Reproduce the material below, substituting "interface agent" for every occurrence of "GUI agent" and leaving everything else unchanged. Omit the pictures from your reproduction.

# Start of Source data

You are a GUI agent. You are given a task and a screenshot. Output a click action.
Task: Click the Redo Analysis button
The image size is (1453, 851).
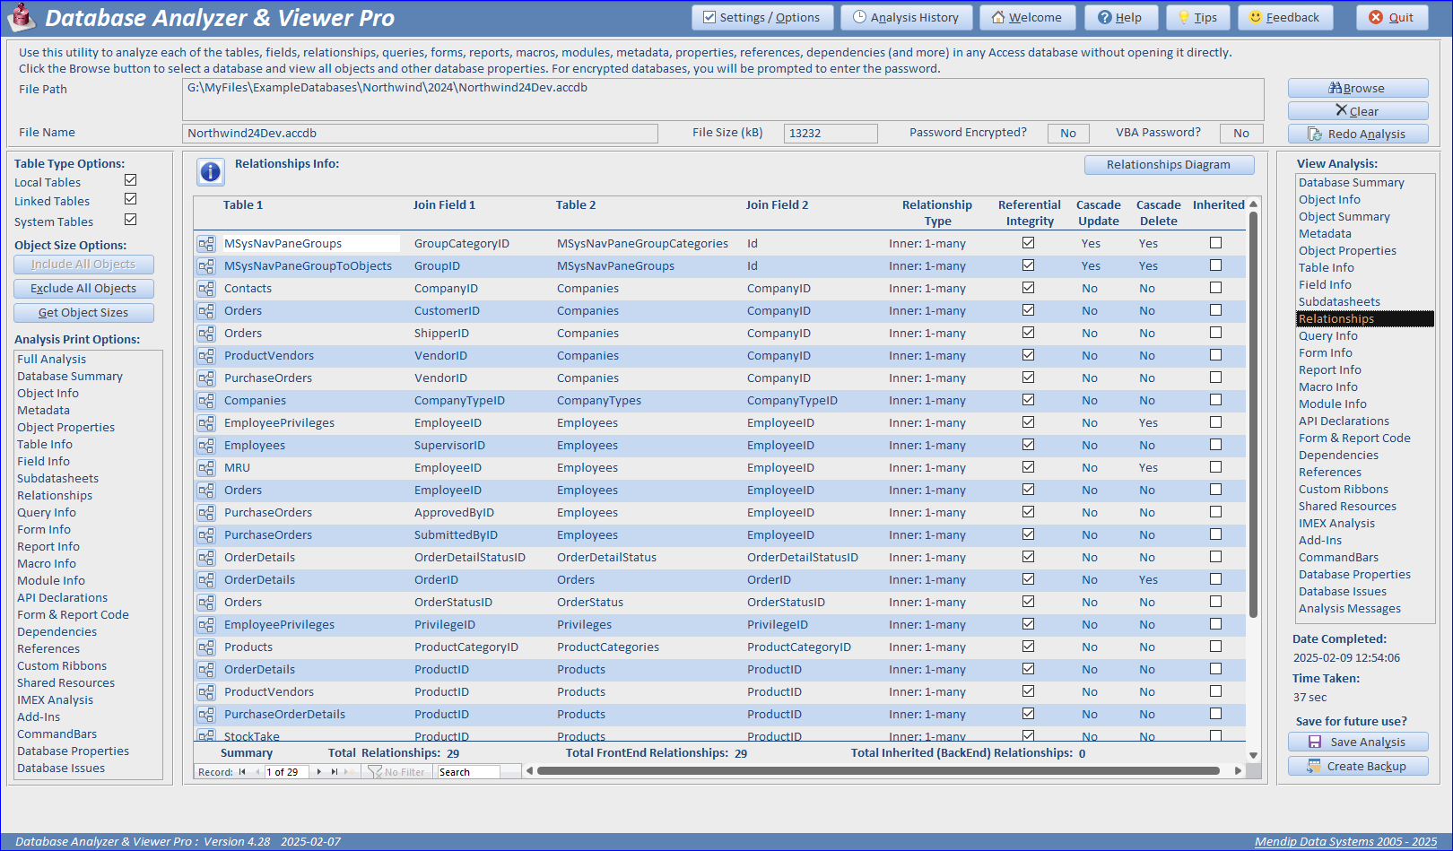click(x=1358, y=134)
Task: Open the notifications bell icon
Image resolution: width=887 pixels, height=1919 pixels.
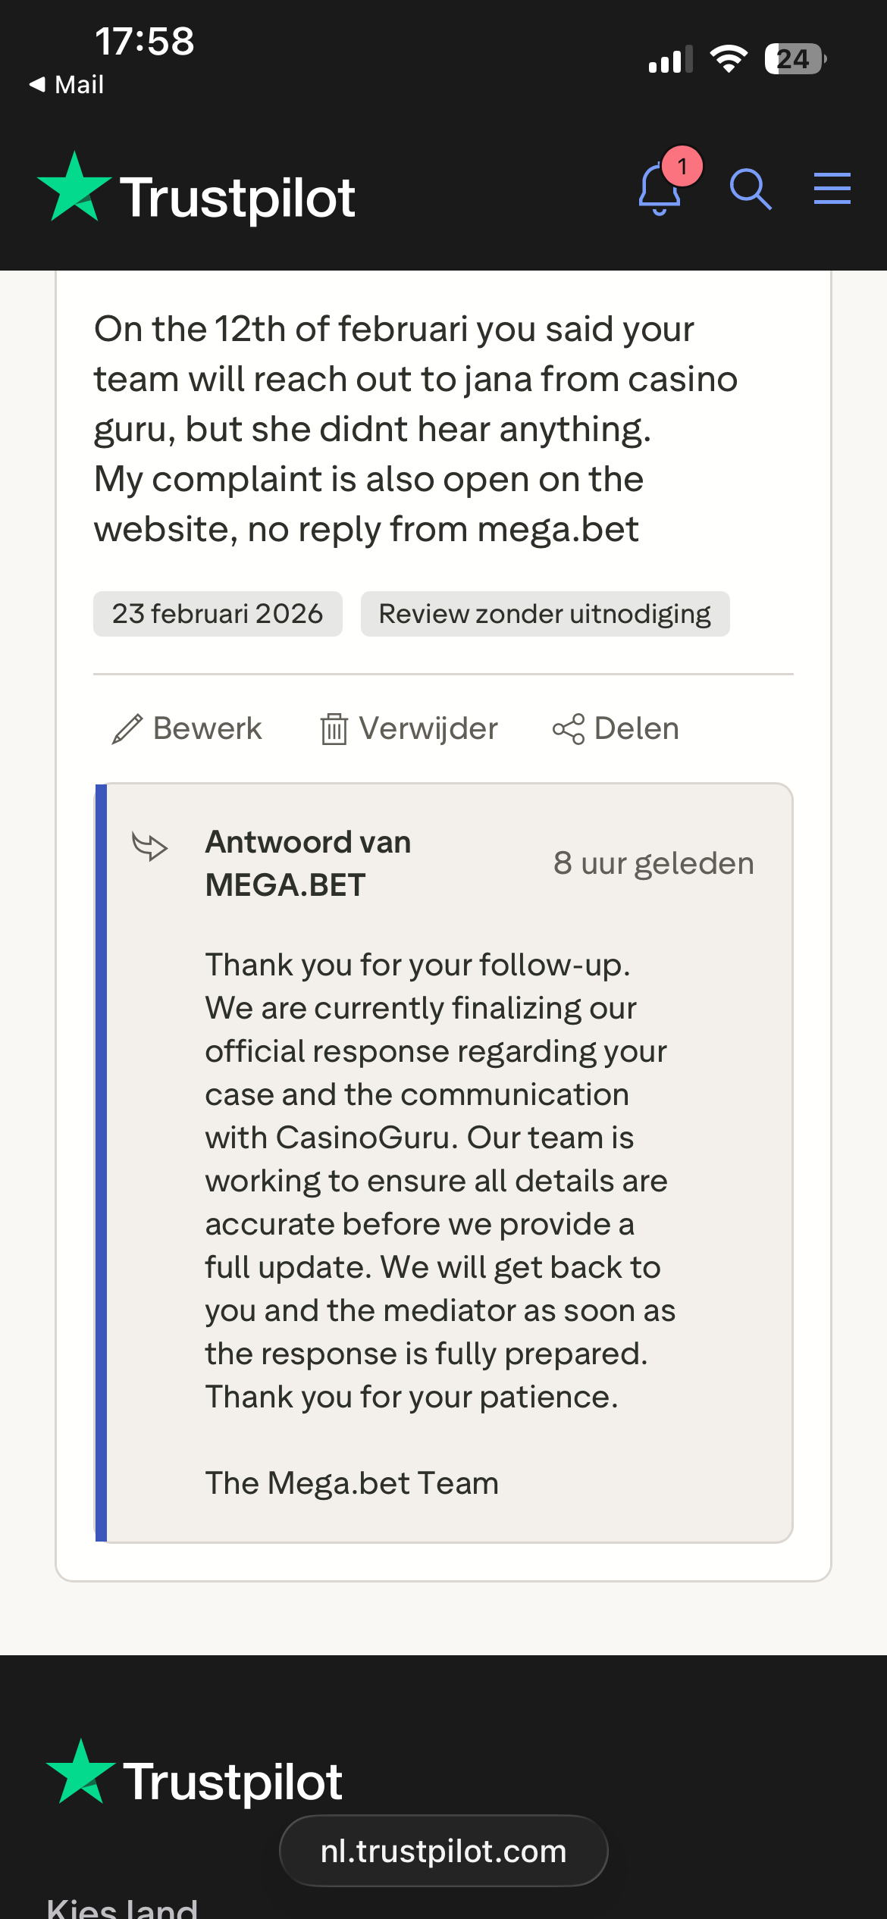Action: [x=658, y=190]
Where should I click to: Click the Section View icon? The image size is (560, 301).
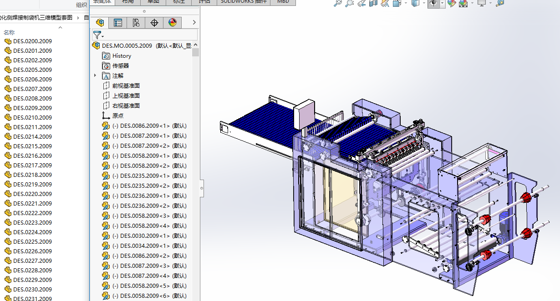[373, 3]
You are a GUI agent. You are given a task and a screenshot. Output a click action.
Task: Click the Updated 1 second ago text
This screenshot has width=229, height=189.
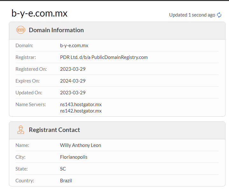pos(192,15)
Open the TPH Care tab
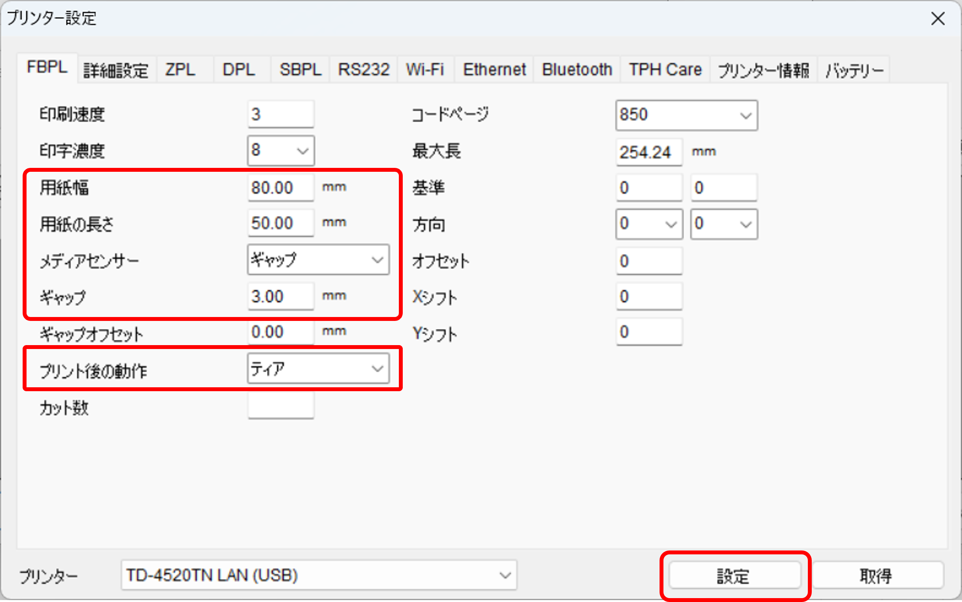The image size is (962, 602). click(x=665, y=70)
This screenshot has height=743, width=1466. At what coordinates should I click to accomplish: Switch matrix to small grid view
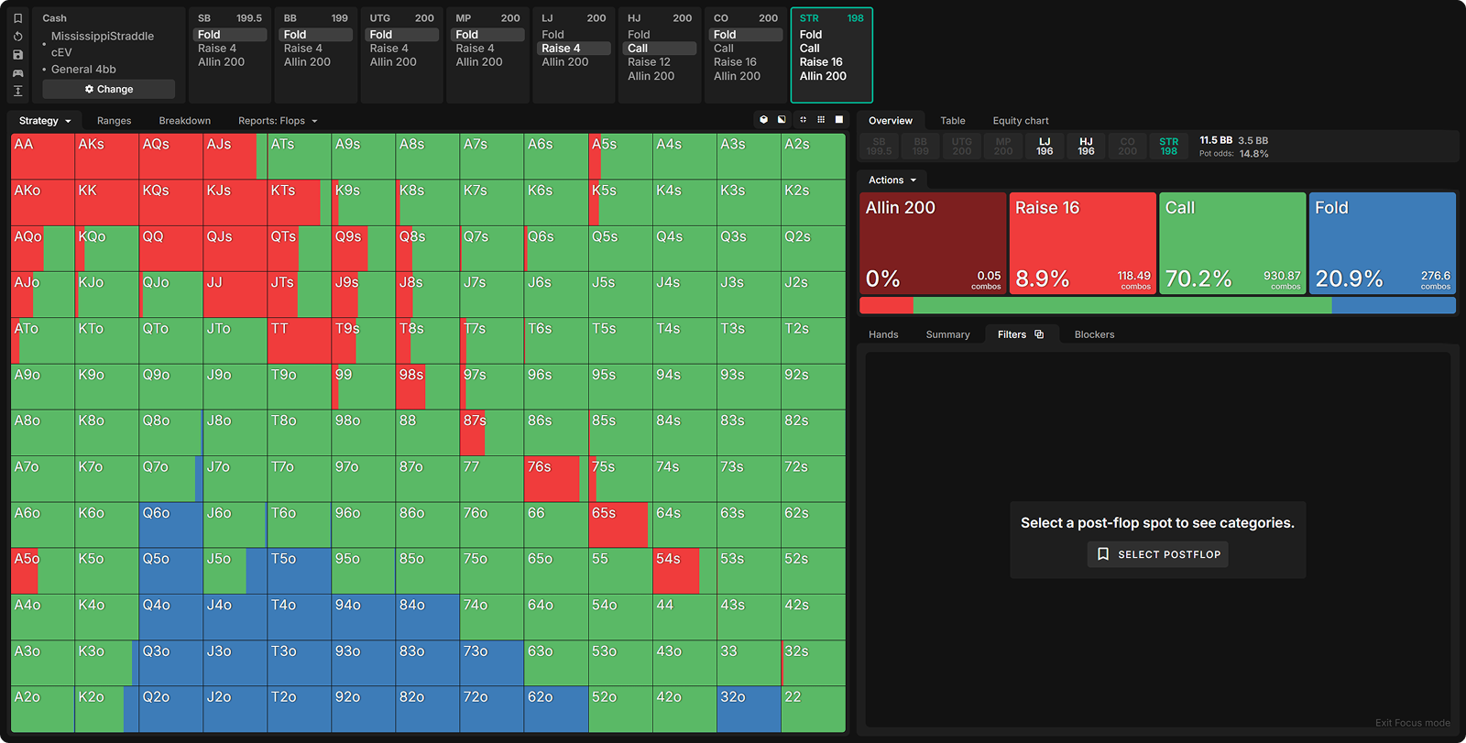tap(821, 120)

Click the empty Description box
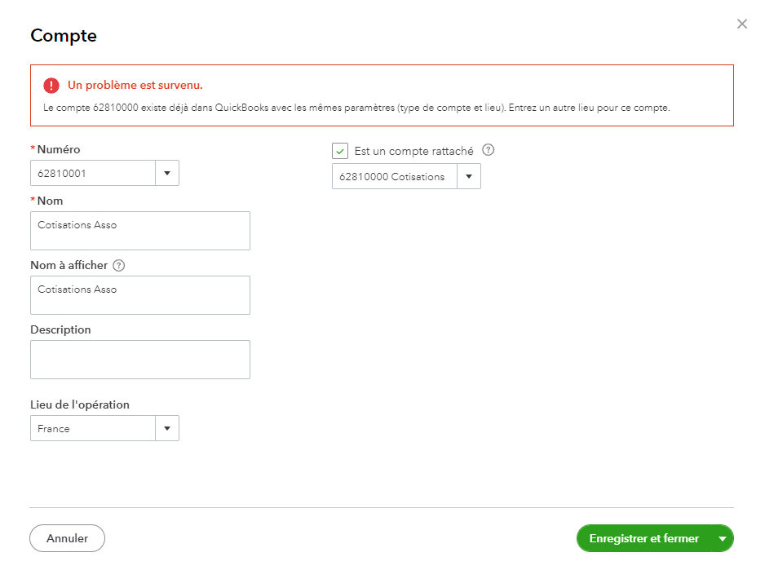coord(139,360)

# End of Source data

> _Written solution_
You are a interface agent. You are given a task and a screenshot. Output a click action.
Task: Click the Redo Analysis button
The image size is (1453, 851).
click(x=1358, y=134)
Task: Open the notifications bell icon
Image resolution: width=887 pixels, height=1919 pixels.
Action: [x=658, y=190]
Where should I click to: Click the Section View icon? The image size is (560, 301).
[373, 3]
You are a interface agent. You are given a task and a screenshot. Output a click action.
Task: Click the Updated 1 second ago text
This screenshot has width=229, height=189.
pos(192,15)
Open the TPH Care tab
The image size is (962, 602). click(x=665, y=70)
This screenshot has height=743, width=1466. At what coordinates should I click to accomplish: Switch matrix to small grid view
tap(821, 120)

Click the empty Description box
coord(139,360)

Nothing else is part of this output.